Saved entries:

========================================

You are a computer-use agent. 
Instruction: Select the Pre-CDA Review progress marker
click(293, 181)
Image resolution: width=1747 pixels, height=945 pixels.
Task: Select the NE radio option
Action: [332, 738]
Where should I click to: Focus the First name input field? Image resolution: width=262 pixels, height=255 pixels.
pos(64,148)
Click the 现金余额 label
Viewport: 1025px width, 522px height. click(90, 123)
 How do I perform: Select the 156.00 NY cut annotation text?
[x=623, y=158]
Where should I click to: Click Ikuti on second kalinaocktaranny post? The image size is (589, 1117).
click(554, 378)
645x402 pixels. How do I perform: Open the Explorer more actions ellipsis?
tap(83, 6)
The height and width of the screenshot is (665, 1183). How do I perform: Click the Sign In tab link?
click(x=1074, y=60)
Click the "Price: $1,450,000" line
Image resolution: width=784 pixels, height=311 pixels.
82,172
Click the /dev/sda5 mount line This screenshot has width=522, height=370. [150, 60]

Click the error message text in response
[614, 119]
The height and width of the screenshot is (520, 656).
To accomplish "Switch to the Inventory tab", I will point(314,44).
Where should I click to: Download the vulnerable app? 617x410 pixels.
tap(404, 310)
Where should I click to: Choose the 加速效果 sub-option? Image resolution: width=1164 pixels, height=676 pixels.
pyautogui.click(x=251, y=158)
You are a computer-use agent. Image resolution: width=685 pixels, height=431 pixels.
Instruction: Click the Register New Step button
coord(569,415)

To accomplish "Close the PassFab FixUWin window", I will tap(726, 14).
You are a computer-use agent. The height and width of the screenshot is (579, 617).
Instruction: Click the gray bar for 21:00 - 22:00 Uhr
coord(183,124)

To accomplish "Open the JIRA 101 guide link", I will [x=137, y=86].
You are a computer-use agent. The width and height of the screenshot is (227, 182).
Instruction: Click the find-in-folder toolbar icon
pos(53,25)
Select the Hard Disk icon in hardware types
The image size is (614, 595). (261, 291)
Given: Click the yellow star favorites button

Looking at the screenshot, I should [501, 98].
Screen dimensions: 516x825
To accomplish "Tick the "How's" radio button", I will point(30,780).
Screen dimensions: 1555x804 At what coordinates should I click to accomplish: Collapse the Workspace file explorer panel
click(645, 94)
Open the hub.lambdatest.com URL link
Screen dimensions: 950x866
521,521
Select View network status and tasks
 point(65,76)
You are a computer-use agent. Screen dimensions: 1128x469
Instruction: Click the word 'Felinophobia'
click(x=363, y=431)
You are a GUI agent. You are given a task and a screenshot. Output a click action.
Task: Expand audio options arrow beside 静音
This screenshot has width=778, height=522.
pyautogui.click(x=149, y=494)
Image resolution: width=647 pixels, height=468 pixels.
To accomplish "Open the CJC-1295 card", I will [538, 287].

========================================

[WHAT IS REQUIRED]: Return the data exactly, every line included.

[REPLY]:
You are a computer-use agent. 
Instruction: Select the Pre-CDA Review progress marker
click(293, 181)
Image resolution: width=1747 pixels, height=945 pixels.
Task: Select the NE radio option
Action: [332, 738]
Where should I click to: Focus the First name input field? Image resolution: width=262 pixels, height=255 pixels.
pos(64,148)
Click the 现金余额 label
Viewport: 1025px width, 522px height. click(90, 123)
 How do I perform: Select the 156.00 NY cut annotation text?
[x=623, y=158]
Where should I click to: Click Ikuti on second kalinaocktaranny post? The image size is (589, 1117).
click(554, 378)
645x402 pixels. How do I perform: Open the Explorer more actions ellipsis?
tap(83, 6)
The height and width of the screenshot is (665, 1183). How do I perform: Click the Sign In tab link?
click(x=1074, y=60)
Click the "Price: $1,450,000" line
Image resolution: width=784 pixels, height=311 pixels.
82,172
Click the /dev/sda5 mount line This screenshot has width=522, height=370. [150, 60]

Click the error message text in response
[614, 119]
The height and width of the screenshot is (520, 656).
To accomplish "Switch to the Inventory tab", I will point(314,44).
Where should I click to: Download the vulnerable app? 617x410 pixels.
tap(404, 310)
Where should I click to: Choose the 加速效果 sub-option? Image resolution: width=1164 pixels, height=676 pixels.
pyautogui.click(x=251, y=158)
You are a computer-use agent. Image resolution: width=685 pixels, height=431 pixels.
Instruction: Click the Register New Step button
coord(569,415)

To accomplish "Close the PassFab FixUWin window", I will tap(726, 14).
You are a computer-use agent. The height and width of the screenshot is (579, 617).
Instruction: Click the gray bar for 21:00 - 22:00 Uhr
coord(183,124)

To accomplish "Open the JIRA 101 guide link", I will [x=137, y=86].
You are a computer-use agent. The width and height of the screenshot is (227, 182).
Instruction: Click the find-in-folder toolbar icon
pos(53,25)
Select the Hard Disk icon in hardware types
The image size is (614, 595). (261, 291)
Given: Click the yellow star favorites button

Looking at the screenshot, I should [501, 98].
Screen dimensions: 516x825
To accomplish "Tick the "How's" radio button", I will point(30,780).
Screen dimensions: 1555x804 At what coordinates should I click to accomplish: Collapse the Workspace file explorer panel
click(645, 94)
Open the hub.lambdatest.com URL link
Screen dimensions: 950x866
521,521
Select View network status and tasks
 point(65,76)
You are a computer-use agent. Screen dimensions: 1128x469
Instruction: Click the word 'Felinophobia'
click(x=363, y=431)
You are a GUI agent. You are given a task and a screenshot. Output a click action.
Task: Expand audio options arrow beside 静音
This screenshot has width=778, height=522.
pyautogui.click(x=149, y=494)
Image resolution: width=647 pixels, height=468 pixels.
To accomplish "Open the CJC-1295 card", I will [538, 287].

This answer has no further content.